START RECORD EXCERPTS

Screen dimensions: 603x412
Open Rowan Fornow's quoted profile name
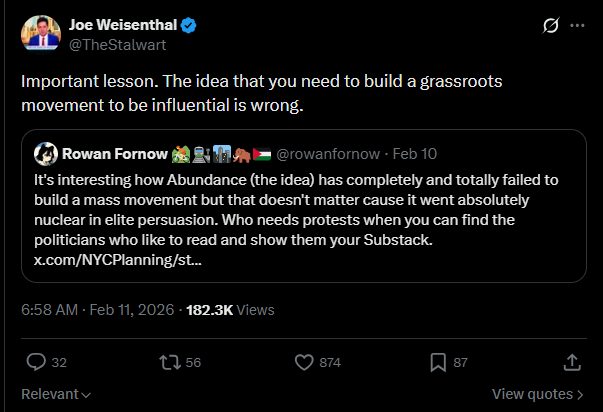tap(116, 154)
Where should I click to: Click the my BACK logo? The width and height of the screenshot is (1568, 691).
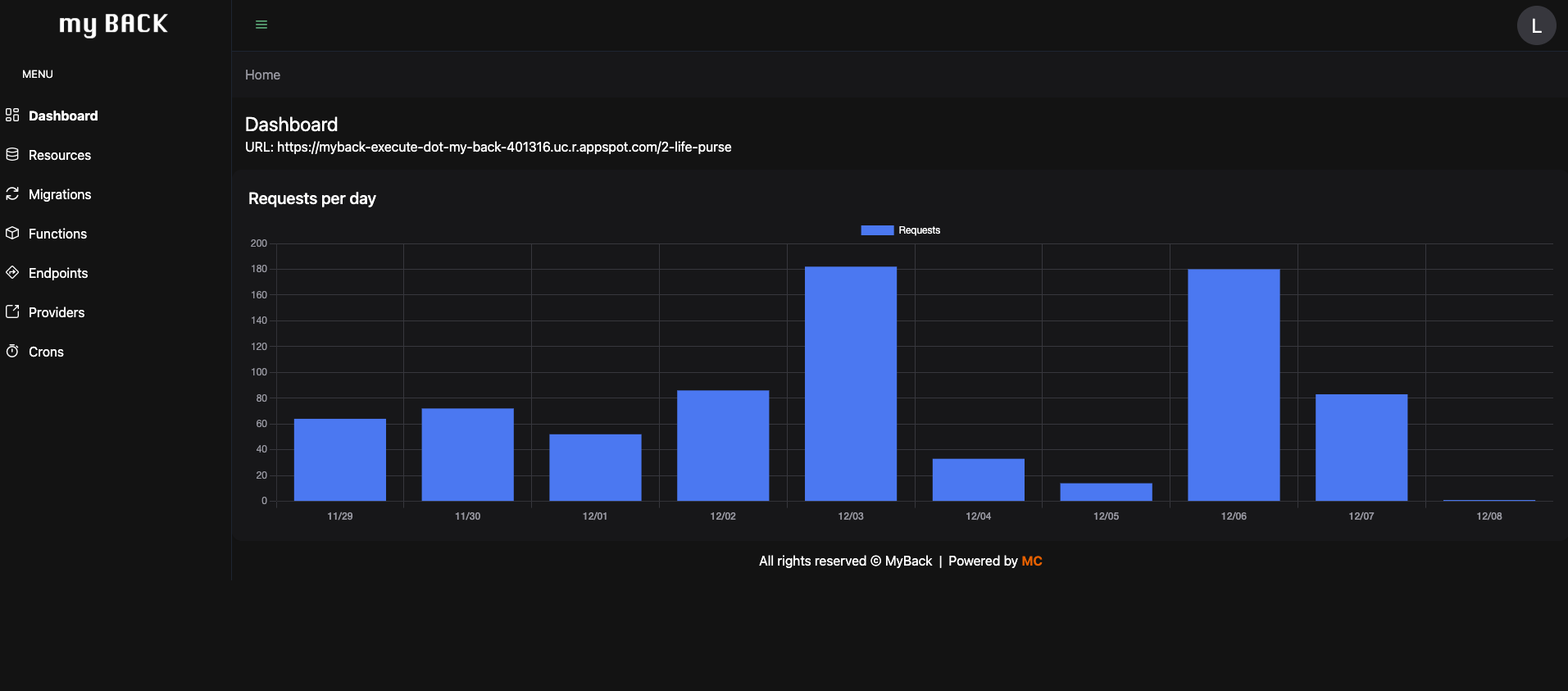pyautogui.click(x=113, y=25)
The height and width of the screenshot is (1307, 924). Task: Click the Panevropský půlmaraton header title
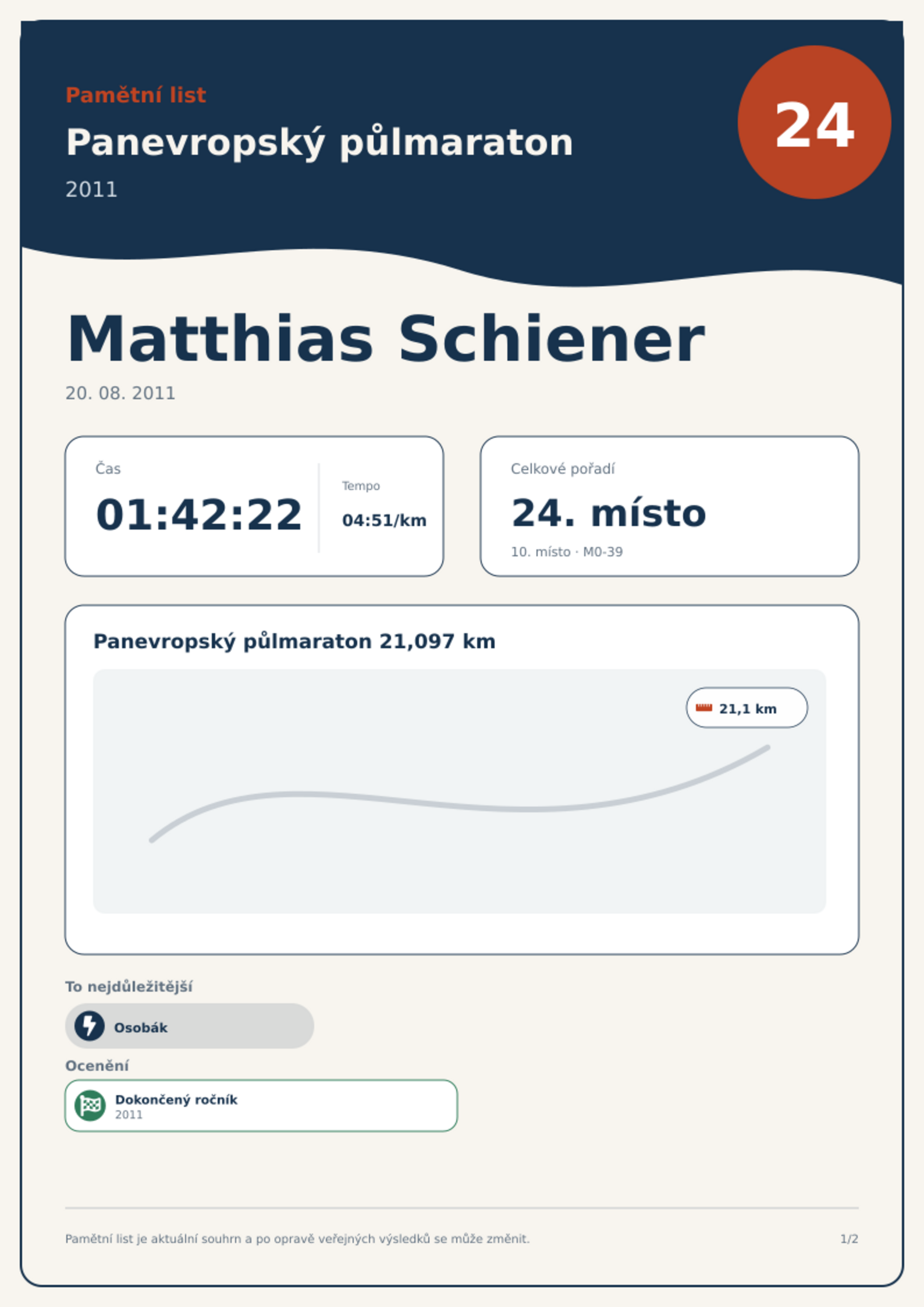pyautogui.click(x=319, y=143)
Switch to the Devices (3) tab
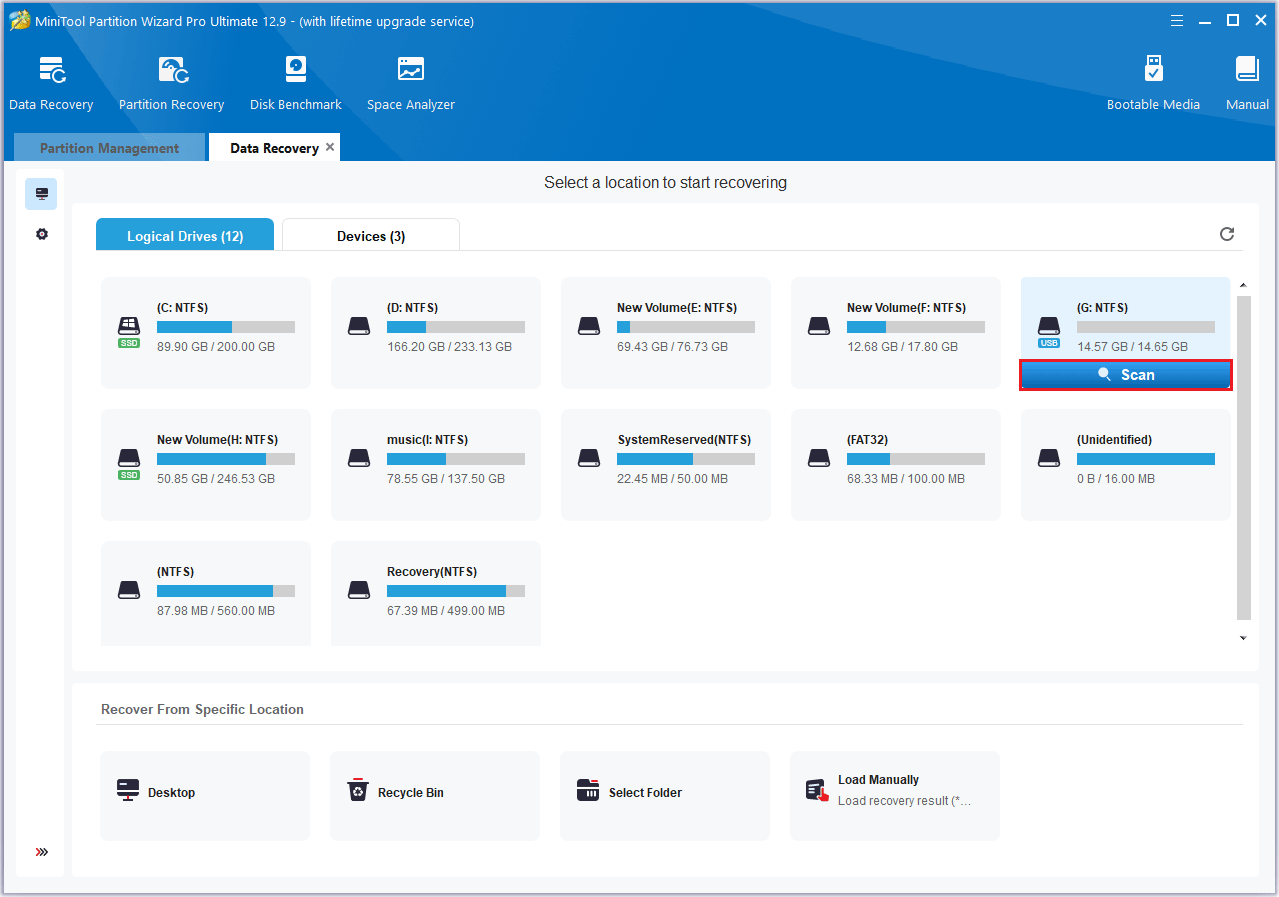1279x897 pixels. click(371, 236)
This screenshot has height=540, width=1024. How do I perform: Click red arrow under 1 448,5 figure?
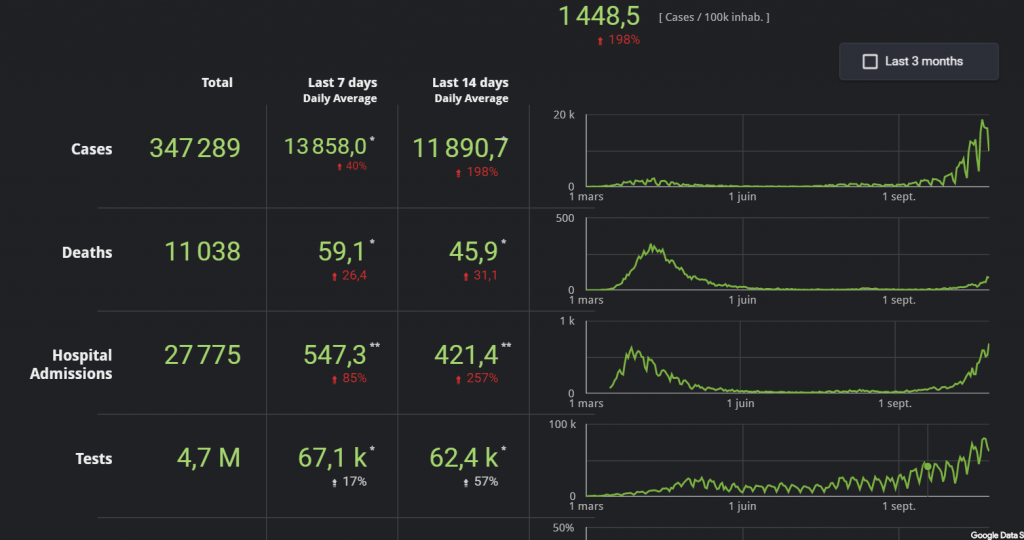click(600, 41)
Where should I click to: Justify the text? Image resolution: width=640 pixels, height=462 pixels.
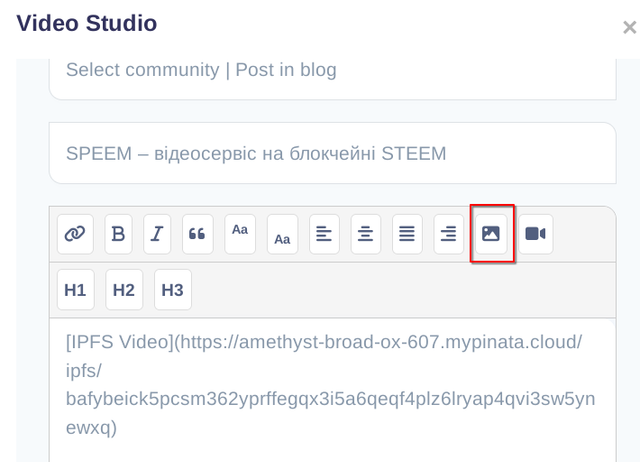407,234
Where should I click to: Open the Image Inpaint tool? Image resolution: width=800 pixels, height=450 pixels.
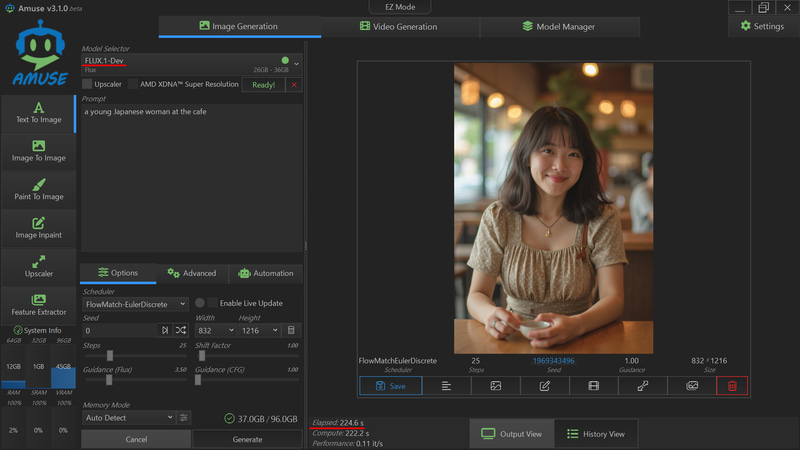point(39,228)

END RECORD EXCERPTS

PROMPT: Exact copy, no pictures: set down all the entries again as they stand.

EXERCISE ANSWER:
Screen dimensions: 603x412
Open Rowan Fornow's quoted profile name
tap(116, 154)
Where should I click to: Click the my BACK logo? The width and height of the screenshot is (1568, 691).
pyautogui.click(x=113, y=25)
The height and width of the screenshot is (1307, 924). Task: Click the Panevropský půlmaraton header title
pyautogui.click(x=319, y=143)
Switch to the Devices (3) tab
1279x897 pixels. click(371, 236)
This screenshot has height=540, width=1024. How do I perform: Click red arrow under 1 448,5 figure?
click(600, 41)
Where should I click to: Justify the text? Image resolution: width=640 pixels, height=462 pixels.
407,234
Where should I click to: Open the Image Inpaint tool? Image resolution: width=800 pixels, height=450 pixels.
point(39,228)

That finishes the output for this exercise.